A lot of the named (and unnamed) UB now also just wasn't considered. There's a reason the spec included the catch-all that any behavior not described by the spec is implicitly undefined.

The LLVM project has a nice posting about how the order of optimization passes may alter the program in UB ways

This definitely makes for a great read. A lot of time and energy has been spent on making sure behavior is being upheld when optimizing, and I think the use of a more flexible Intermediate Representation is a very good way to reason about behavior before changing what's happening. On the other hand, that's also why LLVM will sometimes do very funky things when it encounters UB.

Strict aliasing comes to mind. Violating it allows for

Was this ever clearly defined behavior though? As far as I can tell with a cursory search, this was more "not explicitly mentioned" than "absolutely fine and behaves as expected."

 

[Crivens]

That's what tools like inline assembly or feature detection and intrinsics are for.

Inline assembly is not a tool, it is a 50 push-up offense.

 

[kpedersen]

Was this ever clearly defined behavior though?

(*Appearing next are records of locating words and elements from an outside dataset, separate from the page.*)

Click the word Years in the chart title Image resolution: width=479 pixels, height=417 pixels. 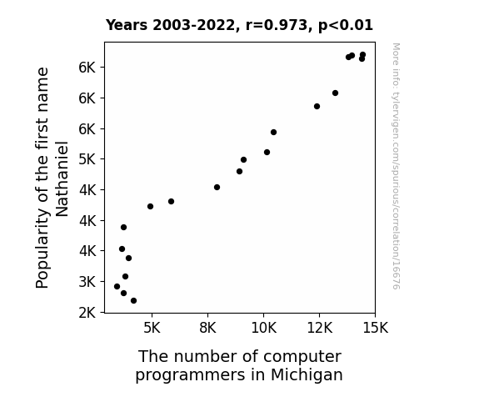(x=127, y=25)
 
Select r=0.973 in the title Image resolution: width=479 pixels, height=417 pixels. (x=279, y=25)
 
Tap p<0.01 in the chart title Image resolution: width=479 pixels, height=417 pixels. (x=346, y=26)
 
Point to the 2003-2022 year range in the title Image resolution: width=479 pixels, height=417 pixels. (x=197, y=25)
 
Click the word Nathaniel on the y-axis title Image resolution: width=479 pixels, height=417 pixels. (x=62, y=178)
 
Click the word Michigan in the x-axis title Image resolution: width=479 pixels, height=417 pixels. (x=307, y=375)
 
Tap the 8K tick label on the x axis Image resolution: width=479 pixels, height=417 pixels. (x=207, y=328)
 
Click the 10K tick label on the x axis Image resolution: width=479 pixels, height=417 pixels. (x=263, y=328)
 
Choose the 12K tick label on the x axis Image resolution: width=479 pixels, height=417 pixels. (x=320, y=328)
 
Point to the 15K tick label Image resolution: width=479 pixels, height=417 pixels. (x=376, y=328)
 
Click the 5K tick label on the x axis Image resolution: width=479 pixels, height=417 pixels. (x=152, y=328)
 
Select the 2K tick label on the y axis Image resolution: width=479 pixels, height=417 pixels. (x=87, y=313)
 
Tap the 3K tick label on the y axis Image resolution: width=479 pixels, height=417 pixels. (x=87, y=282)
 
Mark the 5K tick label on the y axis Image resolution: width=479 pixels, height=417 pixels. (x=87, y=159)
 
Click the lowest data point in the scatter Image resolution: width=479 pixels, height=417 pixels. (x=133, y=301)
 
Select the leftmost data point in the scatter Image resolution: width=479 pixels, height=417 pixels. (x=117, y=287)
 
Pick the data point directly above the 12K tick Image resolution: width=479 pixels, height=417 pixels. (x=317, y=107)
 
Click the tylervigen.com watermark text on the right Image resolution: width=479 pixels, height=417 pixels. (x=396, y=166)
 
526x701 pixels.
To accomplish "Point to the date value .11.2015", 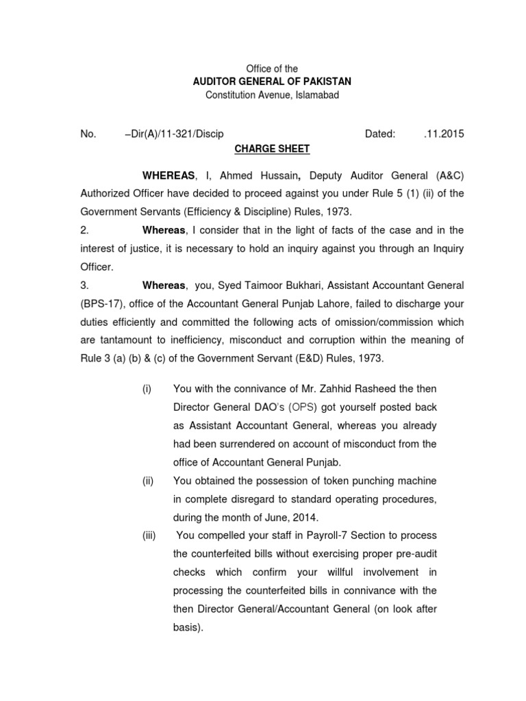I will point(443,134).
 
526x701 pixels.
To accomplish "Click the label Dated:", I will point(380,134).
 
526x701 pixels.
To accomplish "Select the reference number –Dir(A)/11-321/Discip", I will point(174,134).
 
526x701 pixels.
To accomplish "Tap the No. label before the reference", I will point(88,134).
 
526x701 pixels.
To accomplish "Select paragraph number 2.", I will point(84,229).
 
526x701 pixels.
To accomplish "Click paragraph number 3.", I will point(84,284).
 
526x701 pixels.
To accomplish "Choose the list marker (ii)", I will point(147,481).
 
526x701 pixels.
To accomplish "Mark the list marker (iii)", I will point(149,535).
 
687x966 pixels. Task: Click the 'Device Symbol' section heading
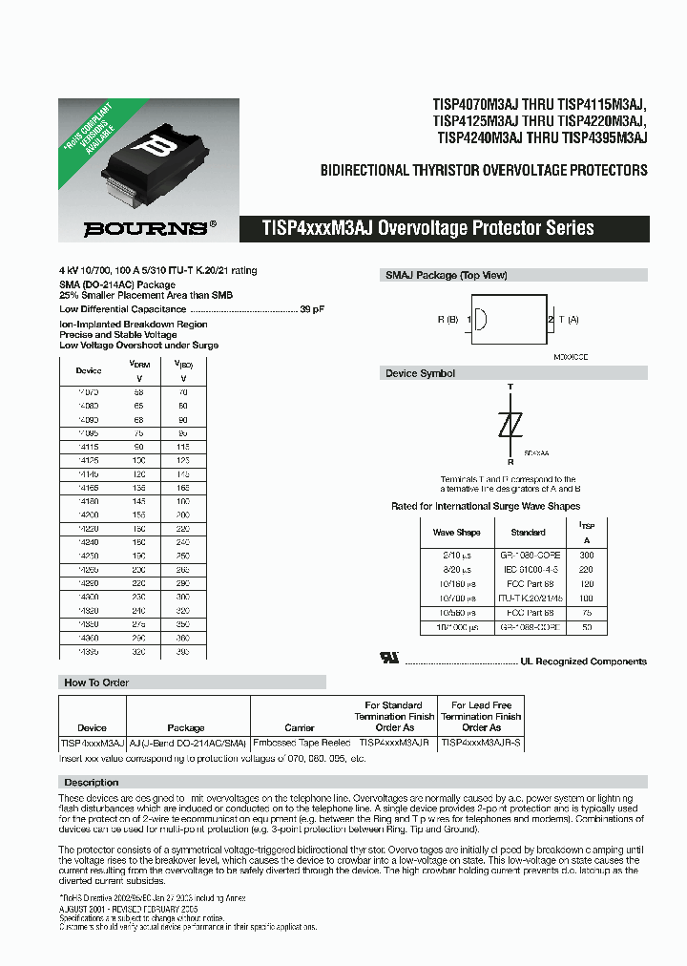point(420,373)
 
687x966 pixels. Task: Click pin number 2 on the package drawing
point(551,320)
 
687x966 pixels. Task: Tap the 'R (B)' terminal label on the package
point(448,320)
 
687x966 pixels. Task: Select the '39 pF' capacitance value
point(312,309)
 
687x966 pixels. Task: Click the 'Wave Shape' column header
point(456,533)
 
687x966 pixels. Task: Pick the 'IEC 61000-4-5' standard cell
point(528,567)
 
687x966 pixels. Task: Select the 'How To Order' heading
point(96,682)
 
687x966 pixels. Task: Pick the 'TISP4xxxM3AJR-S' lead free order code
point(482,741)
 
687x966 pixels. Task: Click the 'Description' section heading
point(92,782)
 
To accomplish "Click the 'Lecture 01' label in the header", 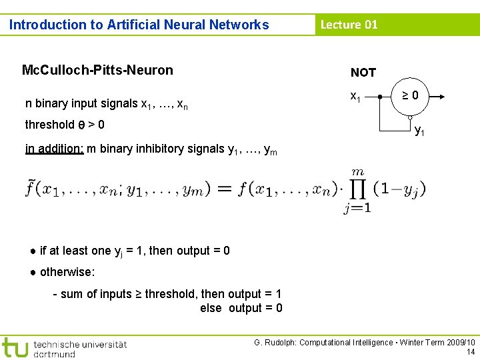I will point(349,25).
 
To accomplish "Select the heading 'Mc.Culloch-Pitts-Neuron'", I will point(97,70).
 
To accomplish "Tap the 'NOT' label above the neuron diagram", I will point(363,73).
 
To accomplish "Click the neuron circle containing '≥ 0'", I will point(411,96).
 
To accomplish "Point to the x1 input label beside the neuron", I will point(355,97).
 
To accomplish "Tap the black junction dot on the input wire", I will point(379,97).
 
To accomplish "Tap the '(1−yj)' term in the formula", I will point(398,189).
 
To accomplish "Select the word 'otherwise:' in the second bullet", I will point(67,272).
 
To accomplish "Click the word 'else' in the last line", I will point(211,308).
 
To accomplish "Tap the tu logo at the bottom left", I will point(15,347).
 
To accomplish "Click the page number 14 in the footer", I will point(471,352).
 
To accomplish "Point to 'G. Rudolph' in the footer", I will point(275,343).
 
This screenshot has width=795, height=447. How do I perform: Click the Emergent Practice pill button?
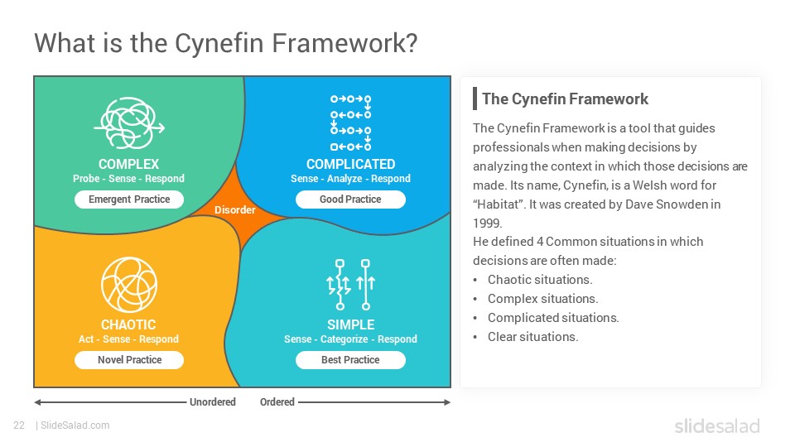129,199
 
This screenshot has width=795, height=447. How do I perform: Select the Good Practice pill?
350,199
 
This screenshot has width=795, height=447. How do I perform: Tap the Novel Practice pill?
129,360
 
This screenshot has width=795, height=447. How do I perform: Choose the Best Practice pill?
350,360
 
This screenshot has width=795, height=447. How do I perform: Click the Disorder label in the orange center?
234,209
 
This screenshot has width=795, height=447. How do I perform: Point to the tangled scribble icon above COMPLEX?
129,123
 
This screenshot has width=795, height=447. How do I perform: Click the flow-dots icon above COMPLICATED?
350,123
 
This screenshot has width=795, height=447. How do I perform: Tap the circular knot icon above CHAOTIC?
129,284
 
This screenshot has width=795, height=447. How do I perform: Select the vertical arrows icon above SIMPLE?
350,284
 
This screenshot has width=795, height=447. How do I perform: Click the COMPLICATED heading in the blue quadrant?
350,164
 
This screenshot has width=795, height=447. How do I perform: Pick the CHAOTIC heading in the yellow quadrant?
128,324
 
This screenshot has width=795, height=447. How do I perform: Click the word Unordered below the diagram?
213,402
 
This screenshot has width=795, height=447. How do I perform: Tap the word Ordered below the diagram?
277,402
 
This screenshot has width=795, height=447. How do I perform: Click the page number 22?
19,425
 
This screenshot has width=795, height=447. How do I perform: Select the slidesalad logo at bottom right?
717,425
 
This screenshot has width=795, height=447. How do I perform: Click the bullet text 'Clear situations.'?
532,337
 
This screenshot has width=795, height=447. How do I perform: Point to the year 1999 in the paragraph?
487,223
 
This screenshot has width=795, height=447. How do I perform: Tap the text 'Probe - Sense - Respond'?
129,179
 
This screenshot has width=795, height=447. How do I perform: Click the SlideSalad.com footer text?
75,425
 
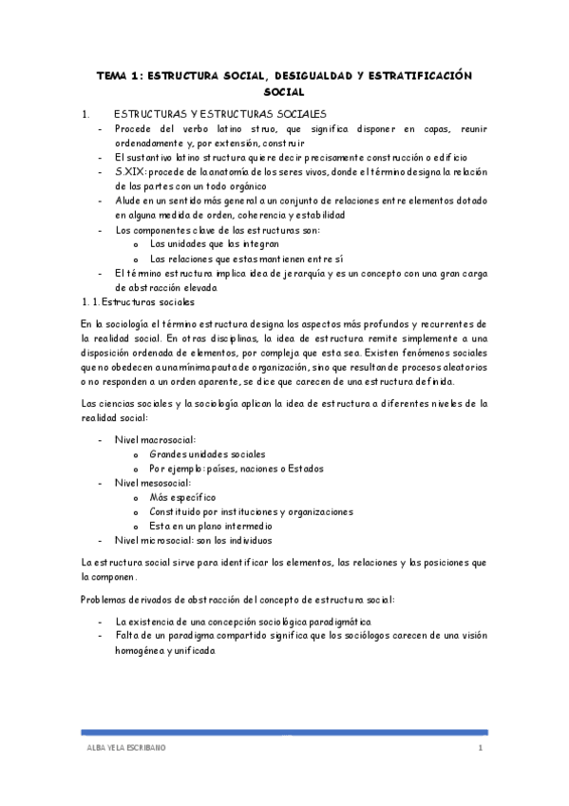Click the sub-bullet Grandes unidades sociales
tap(207, 455)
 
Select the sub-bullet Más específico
tap(182, 497)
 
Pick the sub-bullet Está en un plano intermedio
tap(211, 526)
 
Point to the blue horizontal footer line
tap(285, 733)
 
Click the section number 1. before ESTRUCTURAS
tap(85, 112)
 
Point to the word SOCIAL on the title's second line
tap(284, 92)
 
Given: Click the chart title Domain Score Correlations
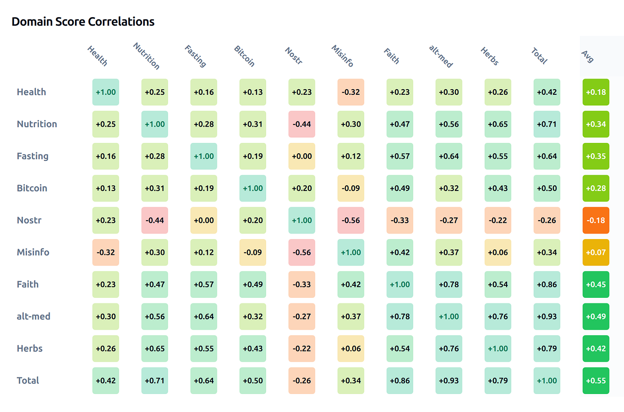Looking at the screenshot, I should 83,21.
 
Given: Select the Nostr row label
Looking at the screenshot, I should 29,220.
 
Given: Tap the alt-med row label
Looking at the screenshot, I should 33,316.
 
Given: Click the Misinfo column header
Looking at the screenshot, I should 342,56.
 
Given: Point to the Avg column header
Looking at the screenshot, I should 588,56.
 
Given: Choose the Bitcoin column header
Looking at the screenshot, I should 244,56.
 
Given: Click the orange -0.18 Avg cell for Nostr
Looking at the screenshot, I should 596,220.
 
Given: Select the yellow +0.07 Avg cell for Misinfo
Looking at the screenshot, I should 596,252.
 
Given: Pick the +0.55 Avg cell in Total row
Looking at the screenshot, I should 596,381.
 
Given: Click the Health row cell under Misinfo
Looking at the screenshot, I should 351,92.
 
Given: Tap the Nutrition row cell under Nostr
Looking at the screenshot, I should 302,124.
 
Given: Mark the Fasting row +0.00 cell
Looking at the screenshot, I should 302,156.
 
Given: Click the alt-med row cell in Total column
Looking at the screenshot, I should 547,316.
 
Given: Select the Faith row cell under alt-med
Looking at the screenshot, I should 449,285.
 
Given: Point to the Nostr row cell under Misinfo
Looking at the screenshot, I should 351,220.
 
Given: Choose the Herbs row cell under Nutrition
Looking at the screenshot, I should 155,348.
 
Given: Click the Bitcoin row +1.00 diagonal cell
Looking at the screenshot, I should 253,188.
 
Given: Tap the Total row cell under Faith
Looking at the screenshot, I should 400,381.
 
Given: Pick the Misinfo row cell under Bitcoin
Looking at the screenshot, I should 253,252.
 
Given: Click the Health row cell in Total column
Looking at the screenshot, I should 547,92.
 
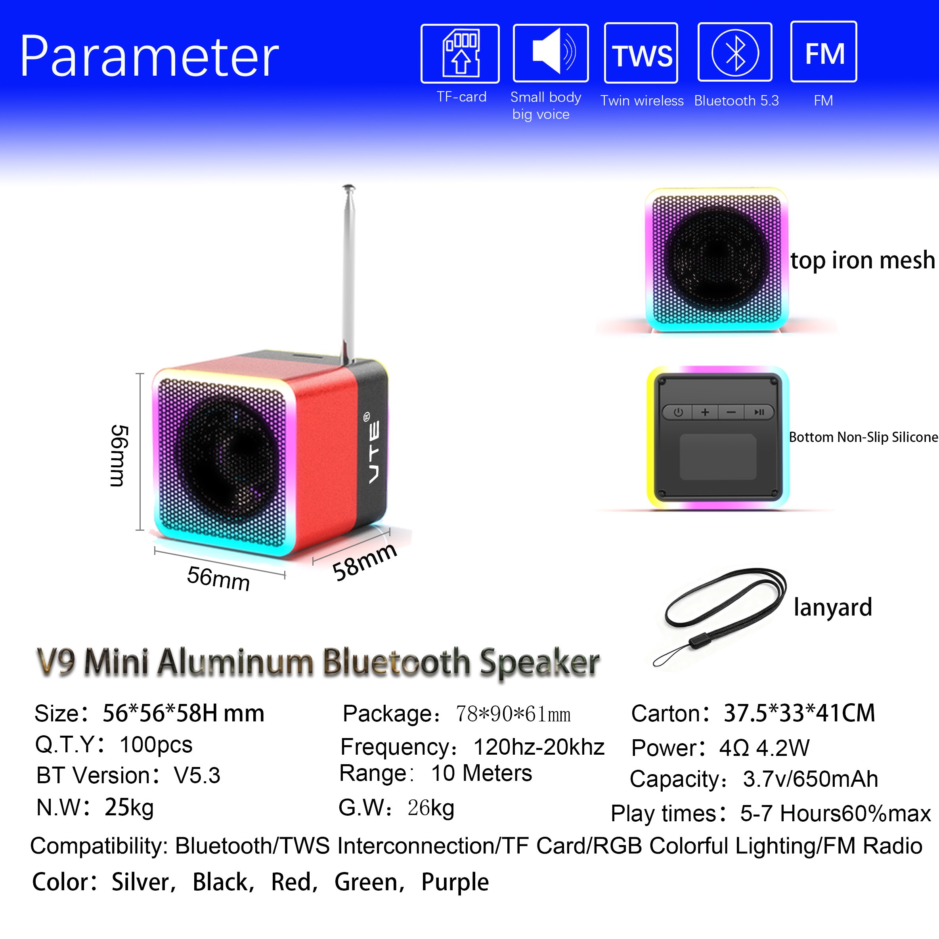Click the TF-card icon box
460,54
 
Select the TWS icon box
641,53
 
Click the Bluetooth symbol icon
735,52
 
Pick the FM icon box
824,52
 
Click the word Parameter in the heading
149,56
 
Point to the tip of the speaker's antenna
348,187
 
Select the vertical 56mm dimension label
118,455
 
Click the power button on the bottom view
678,412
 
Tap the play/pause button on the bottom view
759,412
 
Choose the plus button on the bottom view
705,412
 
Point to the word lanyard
832,607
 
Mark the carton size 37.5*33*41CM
799,713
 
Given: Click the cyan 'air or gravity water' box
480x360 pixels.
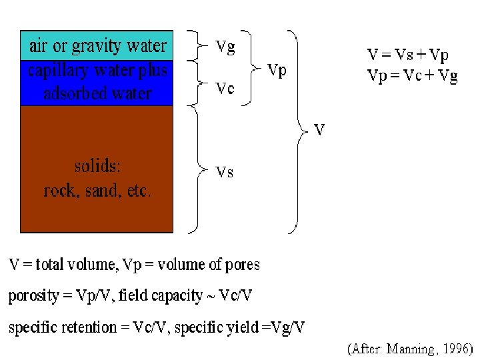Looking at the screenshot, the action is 97,45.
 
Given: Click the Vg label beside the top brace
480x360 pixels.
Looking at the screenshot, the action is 225,47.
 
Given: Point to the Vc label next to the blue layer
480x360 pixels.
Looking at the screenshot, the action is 225,89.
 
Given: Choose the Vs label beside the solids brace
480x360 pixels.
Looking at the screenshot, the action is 225,172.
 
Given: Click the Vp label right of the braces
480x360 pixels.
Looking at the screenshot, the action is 277,69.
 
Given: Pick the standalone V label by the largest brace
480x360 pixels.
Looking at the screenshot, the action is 319,130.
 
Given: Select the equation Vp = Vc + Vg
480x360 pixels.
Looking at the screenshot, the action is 413,75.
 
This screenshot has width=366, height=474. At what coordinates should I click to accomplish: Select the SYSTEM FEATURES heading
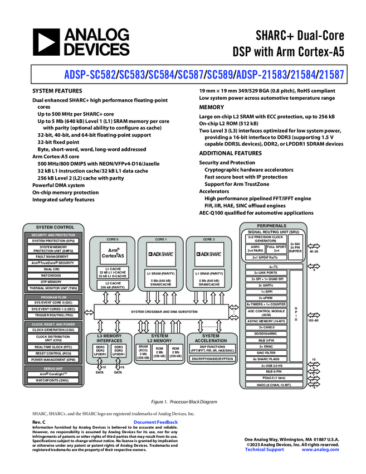pyautogui.click(x=57, y=91)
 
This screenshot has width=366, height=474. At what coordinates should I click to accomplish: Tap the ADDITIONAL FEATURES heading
pyautogui.click(x=230, y=153)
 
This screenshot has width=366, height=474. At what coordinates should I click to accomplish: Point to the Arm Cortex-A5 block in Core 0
pyautogui.click(x=113, y=254)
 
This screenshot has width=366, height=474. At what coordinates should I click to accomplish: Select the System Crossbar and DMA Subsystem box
pyautogui.click(x=164, y=311)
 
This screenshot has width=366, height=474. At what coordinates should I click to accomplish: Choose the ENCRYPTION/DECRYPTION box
pyautogui.click(x=211, y=359)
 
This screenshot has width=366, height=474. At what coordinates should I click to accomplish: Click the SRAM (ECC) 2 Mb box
pyautogui.click(x=143, y=352)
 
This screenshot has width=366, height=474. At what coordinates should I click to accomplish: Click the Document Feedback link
pyautogui.click(x=155, y=422)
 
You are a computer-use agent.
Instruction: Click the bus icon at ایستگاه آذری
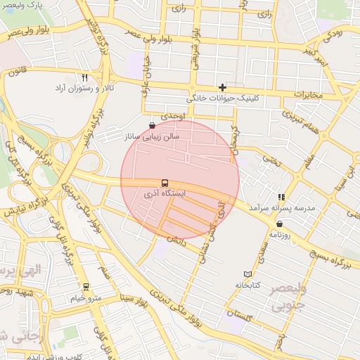click(165, 183)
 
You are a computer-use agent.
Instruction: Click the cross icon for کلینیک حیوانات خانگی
click(223, 88)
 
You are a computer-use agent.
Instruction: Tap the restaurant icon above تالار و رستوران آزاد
click(85, 77)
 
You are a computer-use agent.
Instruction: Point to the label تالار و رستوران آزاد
click(86, 89)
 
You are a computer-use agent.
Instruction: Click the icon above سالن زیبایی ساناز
click(153, 126)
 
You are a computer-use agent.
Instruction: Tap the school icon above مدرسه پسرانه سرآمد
click(281, 198)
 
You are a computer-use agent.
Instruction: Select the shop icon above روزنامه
click(279, 224)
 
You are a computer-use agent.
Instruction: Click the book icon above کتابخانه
click(247, 274)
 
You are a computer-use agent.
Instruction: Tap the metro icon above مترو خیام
click(86, 287)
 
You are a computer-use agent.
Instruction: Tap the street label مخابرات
click(307, 94)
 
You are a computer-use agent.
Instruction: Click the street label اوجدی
click(171, 115)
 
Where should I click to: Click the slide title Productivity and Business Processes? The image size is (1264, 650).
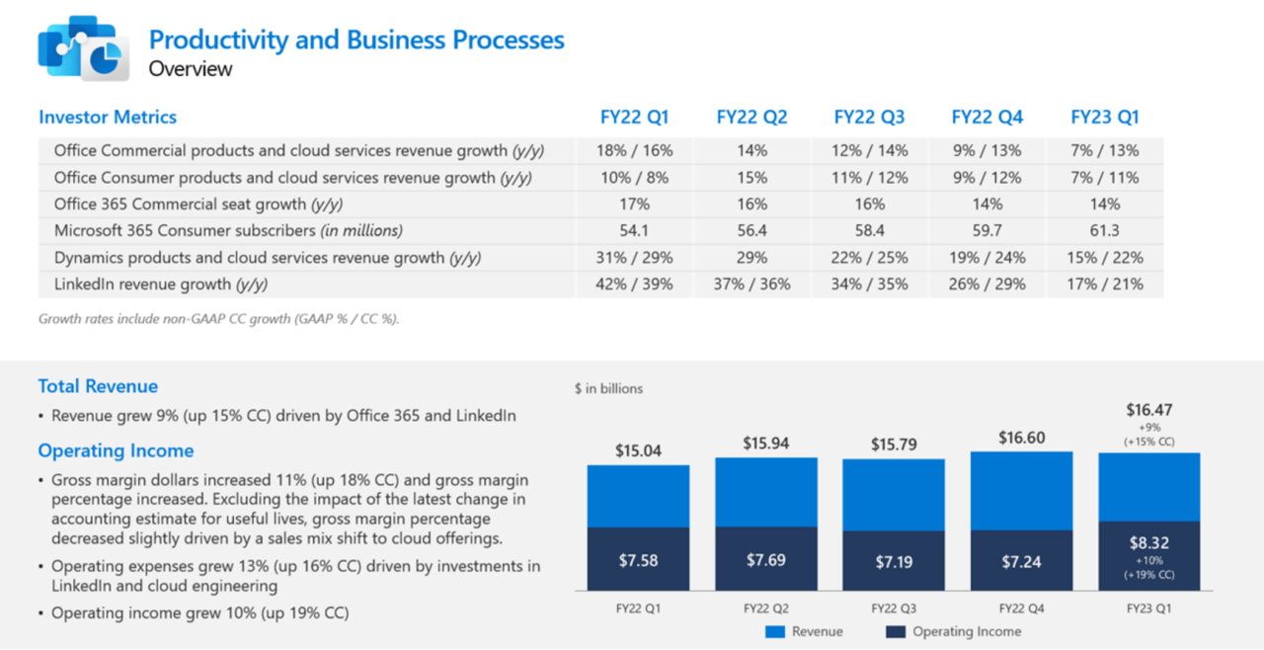click(x=356, y=40)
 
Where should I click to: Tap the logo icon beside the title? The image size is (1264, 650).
click(x=79, y=47)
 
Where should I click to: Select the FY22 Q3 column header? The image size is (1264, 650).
click(x=869, y=117)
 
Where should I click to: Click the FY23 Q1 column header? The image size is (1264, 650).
click(x=1104, y=117)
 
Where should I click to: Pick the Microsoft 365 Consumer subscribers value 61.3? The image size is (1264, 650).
click(x=1104, y=231)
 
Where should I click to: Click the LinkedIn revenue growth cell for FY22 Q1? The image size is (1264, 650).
click(x=634, y=284)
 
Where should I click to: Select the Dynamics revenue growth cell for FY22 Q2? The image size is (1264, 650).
click(x=751, y=258)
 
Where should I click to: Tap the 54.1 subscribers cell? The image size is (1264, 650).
click(x=634, y=231)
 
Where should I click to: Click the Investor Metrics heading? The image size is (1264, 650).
click(x=108, y=117)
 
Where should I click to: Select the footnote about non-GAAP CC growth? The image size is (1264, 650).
click(x=218, y=319)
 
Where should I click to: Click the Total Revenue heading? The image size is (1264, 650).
click(x=98, y=386)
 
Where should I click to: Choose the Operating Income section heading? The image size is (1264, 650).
click(x=116, y=450)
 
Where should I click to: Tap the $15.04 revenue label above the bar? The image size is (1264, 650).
click(x=638, y=450)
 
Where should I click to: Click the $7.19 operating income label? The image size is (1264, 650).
click(x=894, y=562)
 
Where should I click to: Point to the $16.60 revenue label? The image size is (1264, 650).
click(x=1021, y=438)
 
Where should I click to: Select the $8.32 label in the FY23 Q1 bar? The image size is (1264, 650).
click(x=1149, y=542)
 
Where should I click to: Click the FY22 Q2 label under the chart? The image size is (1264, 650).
click(x=765, y=607)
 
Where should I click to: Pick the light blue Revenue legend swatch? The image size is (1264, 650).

Not really, then again the early C specs didn't define much as formally defined behavior. It was defined by a few vendor specific compilers (talking DOS era here) possibly as extensions (arguably similar to gcc's -fno-strict-aliasing). Interestingly some embedded allocators still use it as part of their implementation, since they don't need to claim to be portable.

The last large project I know of to violate it was Python 2 (PEP 3123).

 

[bgavin]

I use inline ASM when the need arises.
I came from an ASM background so inline is just another familiar tool for me.

 

[kent_dorfman766]

idk why people venerate c, there's been like half a century of work in programming language theory since then

OK. Lemme answer your question from my POV.

At the end of the day a programming language must produce machine code that works and is optimized for a particular CPU. The C language very elegantly allows programmers to produce human-readable code that is easily translated into machine code, while they can visualize and infer what's going on under the hood. That is ultra-important to programmers who are producing things like OSs, embedded code, applied science apps, etc. (ie my fields of interest)

When heavy algorithmic or complex ideas need to be modeled C++ is still a good option (irrelevant of all the fluff added to it) because it is still easy to visualize the translation to low level concepts, given its roots in C.

 

[Crivens]

bgavin do you use guards for checking what CPU is installed? I once had a tool where some cool haxor used inline assembly, for x86, without guards. Because all the world is a vax, you know? And it was only one instruction. Running that on a big endian machine created havoc. It was a file system tool, by the way. Since then I strongly oppose inline assembler and prefer to teach the compiler some tricks so I don't need inline assembler.